Directions for this task: Please write out exactly the lines from the one with "The height and" through the end of the data below, both ends included, and omit any pictures.

□ □ □ □ □

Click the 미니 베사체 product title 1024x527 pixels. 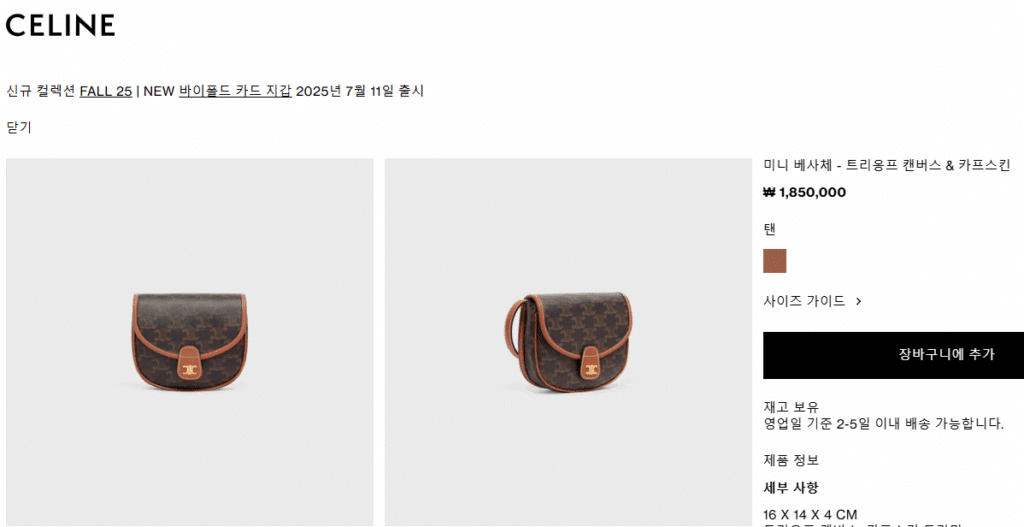pyautogui.click(x=887, y=165)
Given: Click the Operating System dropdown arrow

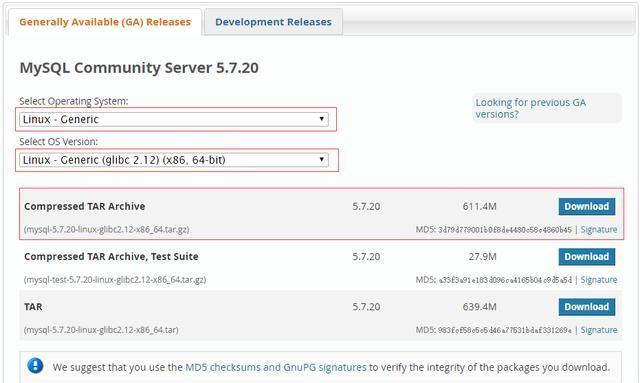Looking at the screenshot, I should point(322,119).
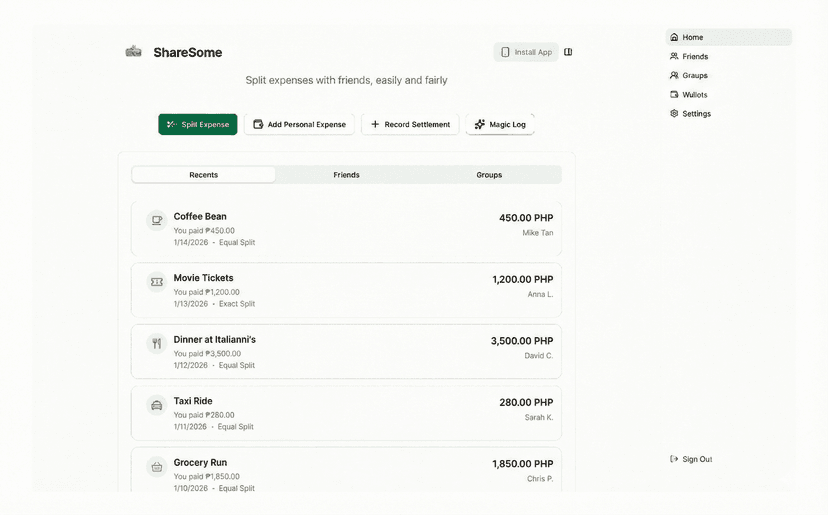Viewport: 828px width, 515px height.
Task: Click the ticket icon for Movie Tickets
Action: click(x=156, y=283)
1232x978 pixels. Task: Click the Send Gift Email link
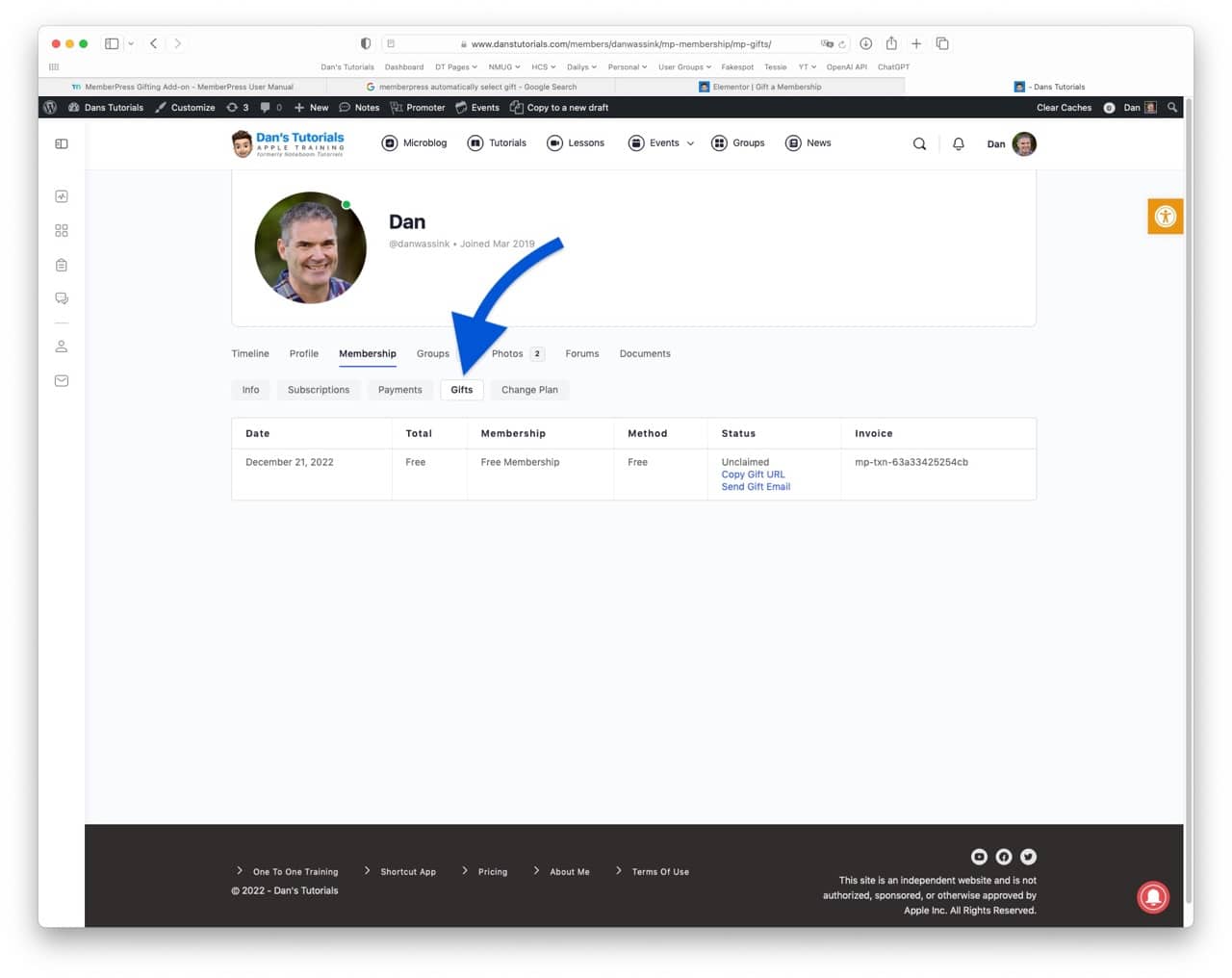coord(756,487)
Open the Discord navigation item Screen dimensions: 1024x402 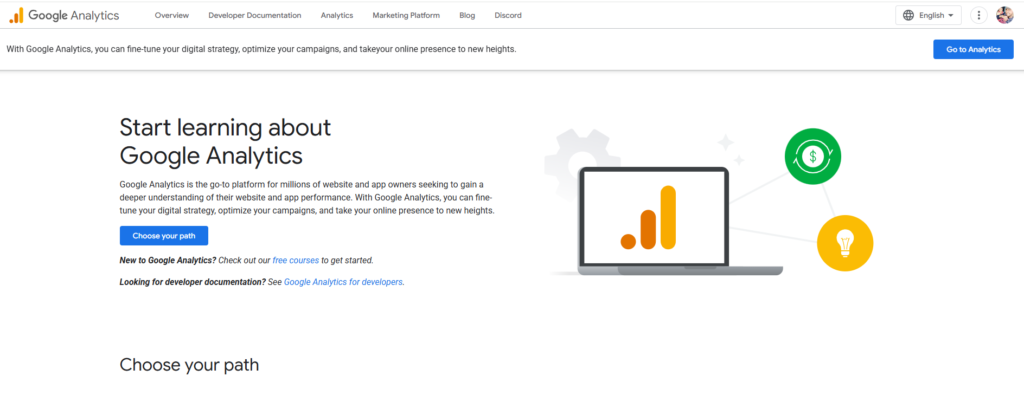tap(507, 16)
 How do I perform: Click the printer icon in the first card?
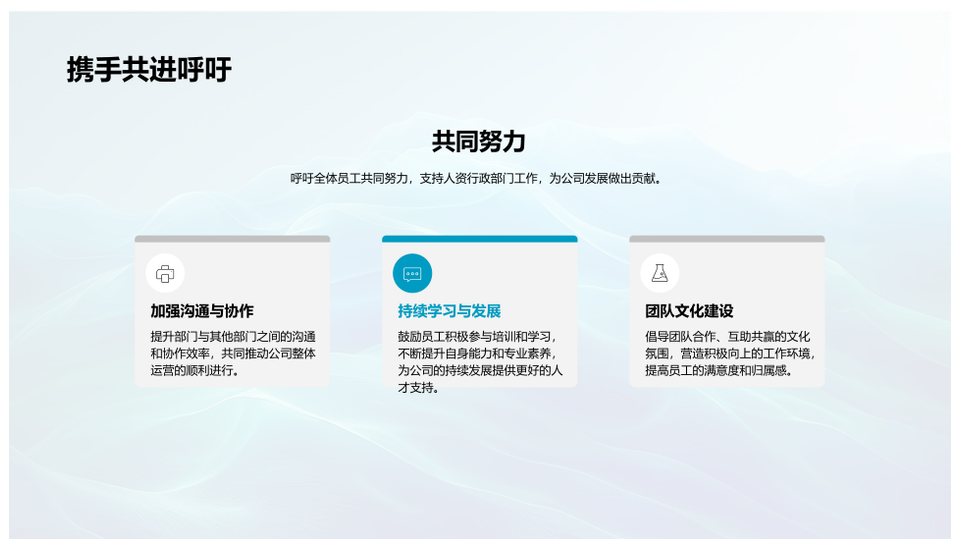(x=165, y=273)
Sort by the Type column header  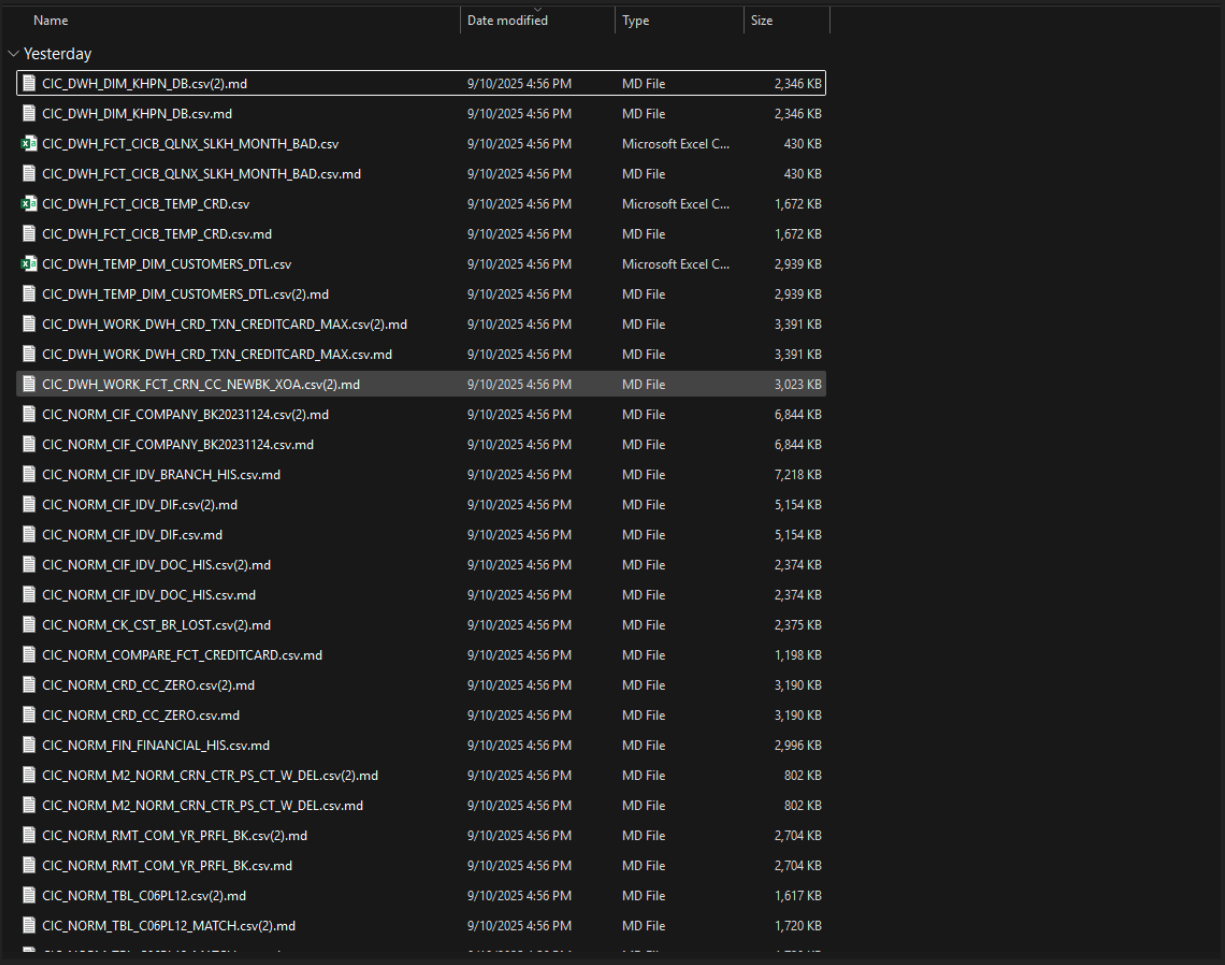pyautogui.click(x=635, y=21)
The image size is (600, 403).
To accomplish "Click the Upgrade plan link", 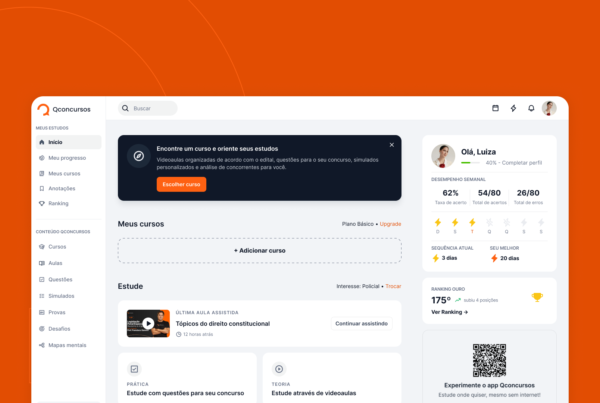I will tap(390, 224).
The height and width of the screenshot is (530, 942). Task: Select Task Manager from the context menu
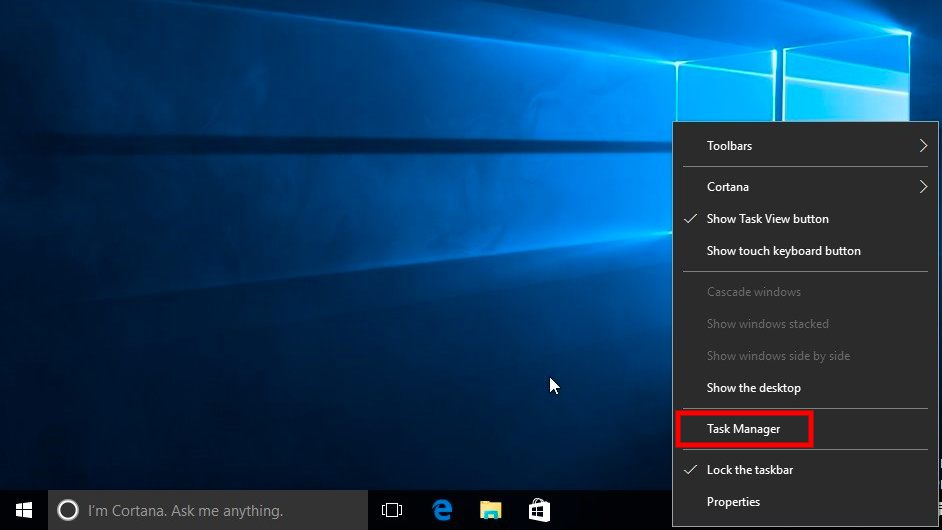[743, 429]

□ □ □ □ □

Answer to this problem:
The height and width of the screenshot is (530, 942). Task: Select Task Manager from the context menu
[743, 429]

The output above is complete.